**What the exercise asks:**
Count every line in the data below where the word "Open" appears, then state only that count.

Segment Start: Extracted data

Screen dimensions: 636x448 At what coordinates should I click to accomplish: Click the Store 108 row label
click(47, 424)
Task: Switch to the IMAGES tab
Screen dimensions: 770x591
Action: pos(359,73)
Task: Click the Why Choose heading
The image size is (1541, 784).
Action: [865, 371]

Segment End: Extracted data
Segment Start: Extracted data

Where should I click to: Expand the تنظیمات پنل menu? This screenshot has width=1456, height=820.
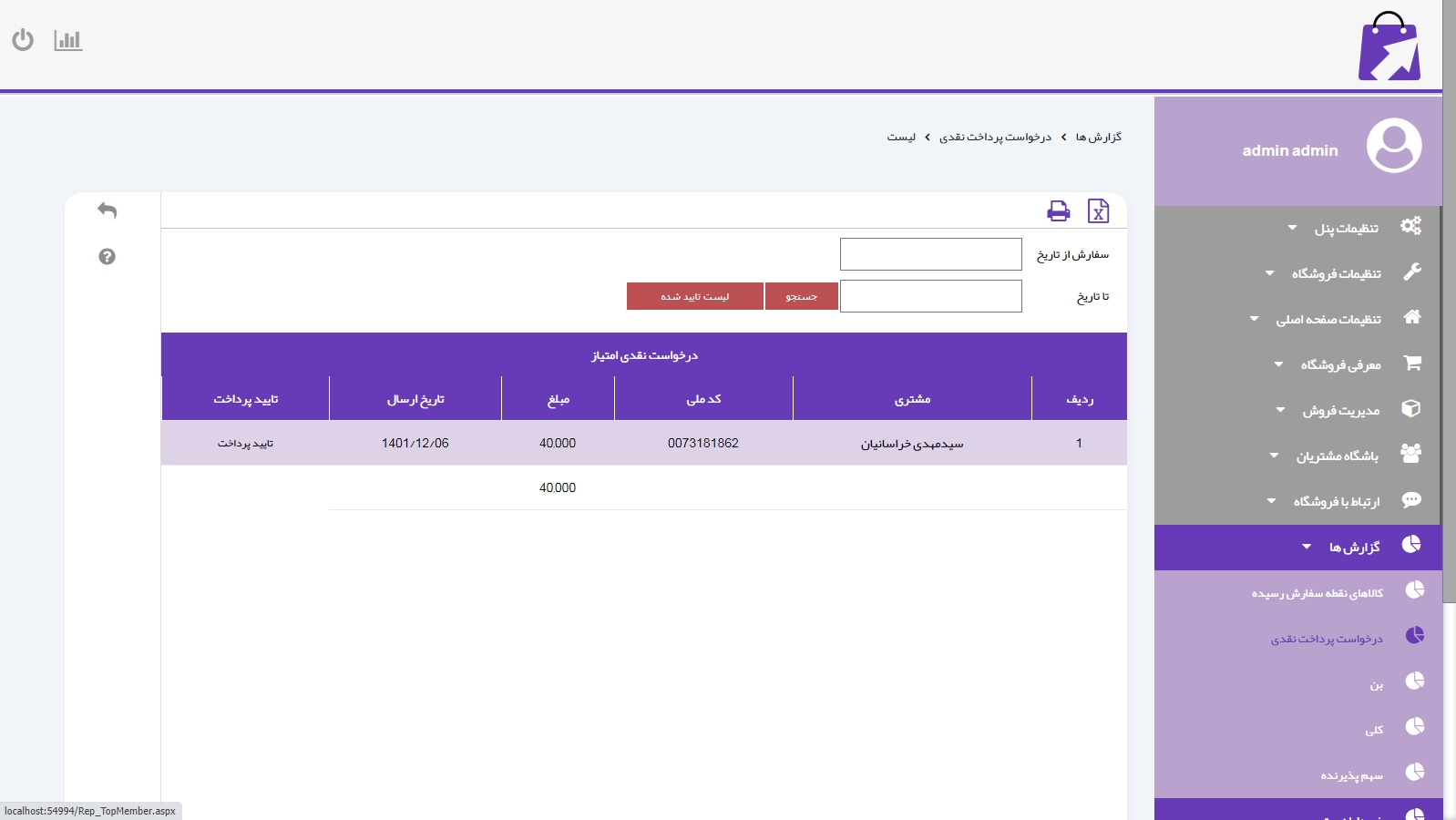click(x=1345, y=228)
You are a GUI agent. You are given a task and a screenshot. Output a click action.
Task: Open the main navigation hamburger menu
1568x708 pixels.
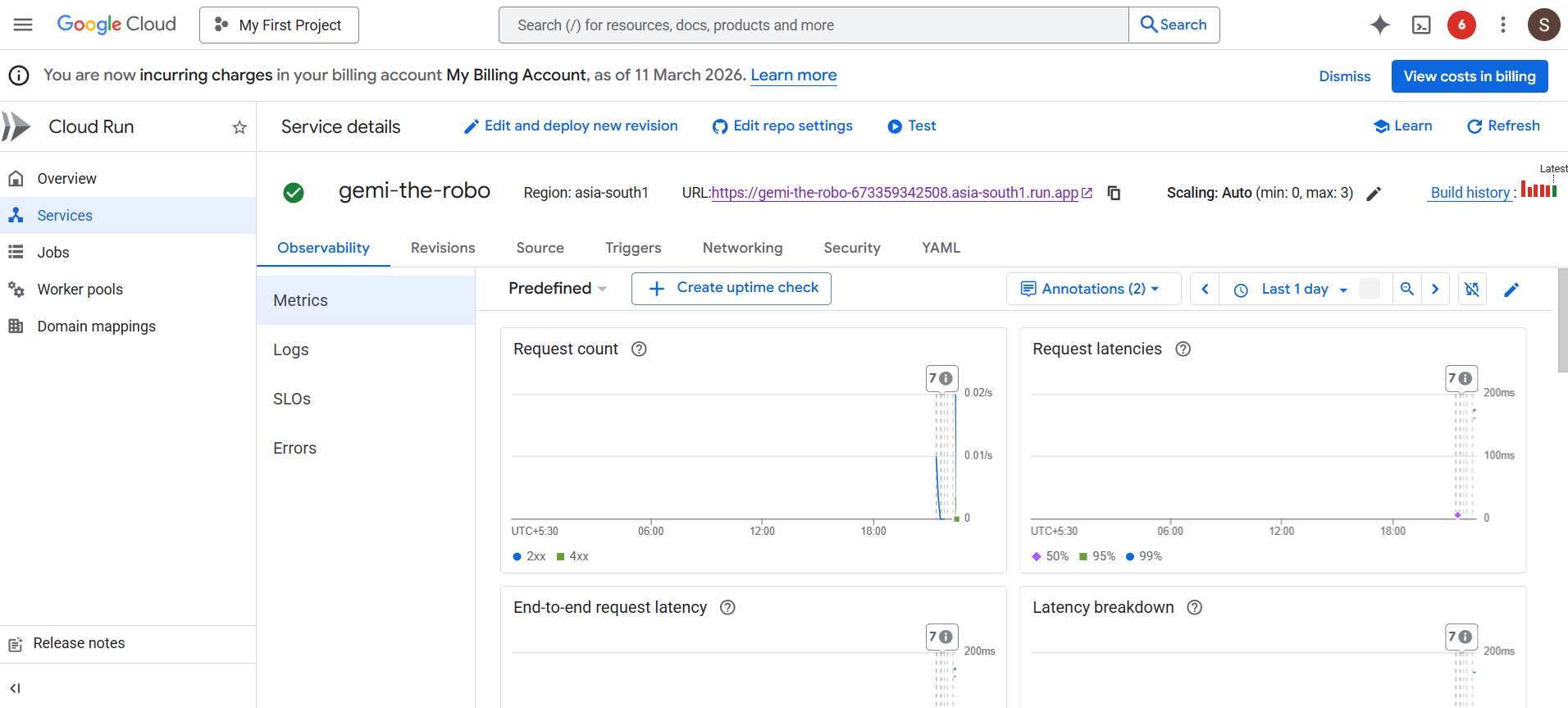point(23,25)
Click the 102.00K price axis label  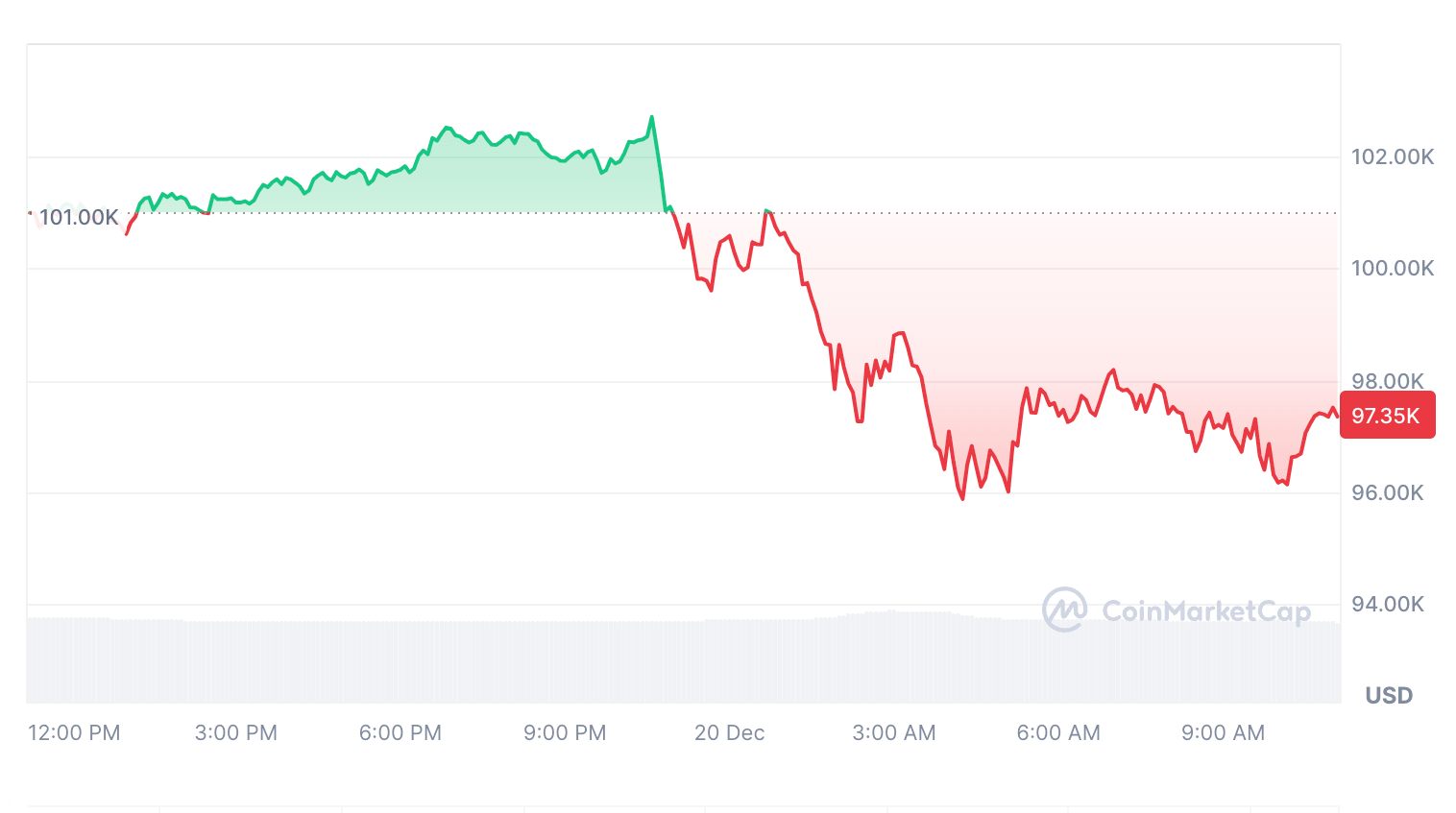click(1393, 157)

Segment End: Extracted data
Segment Start: Extracted data

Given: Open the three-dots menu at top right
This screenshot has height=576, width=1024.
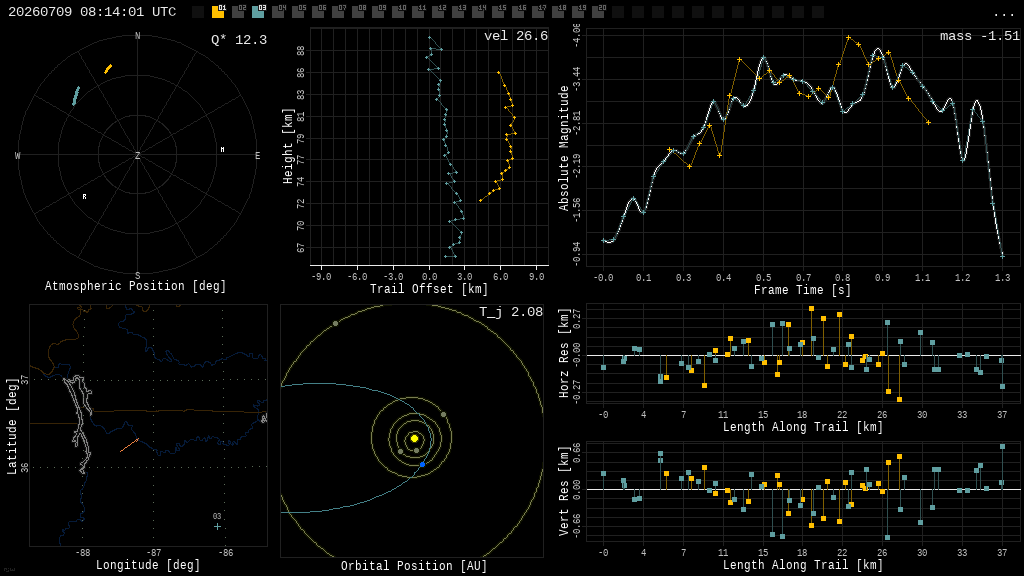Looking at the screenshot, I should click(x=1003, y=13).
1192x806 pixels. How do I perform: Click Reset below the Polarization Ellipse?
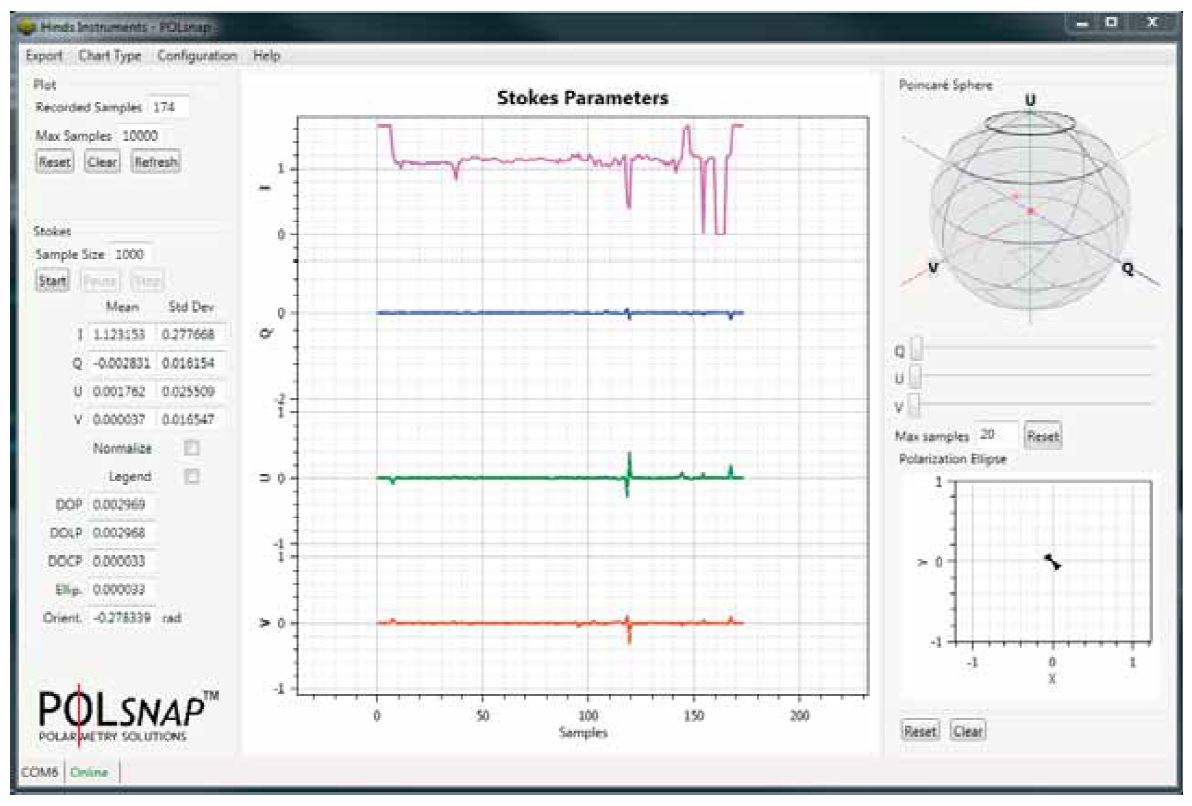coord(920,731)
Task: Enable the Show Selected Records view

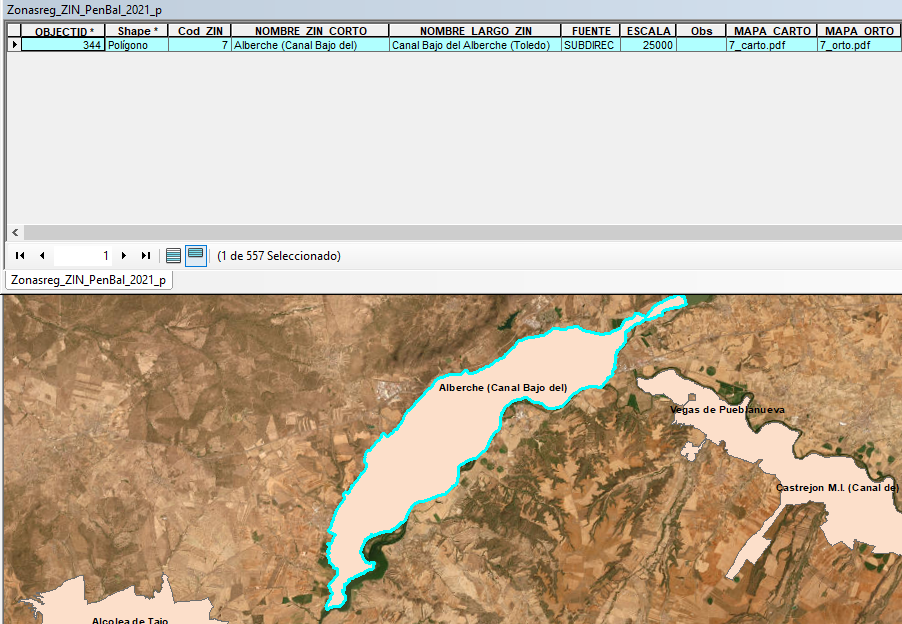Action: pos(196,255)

Segment End: Extracted data

**Task response:**
2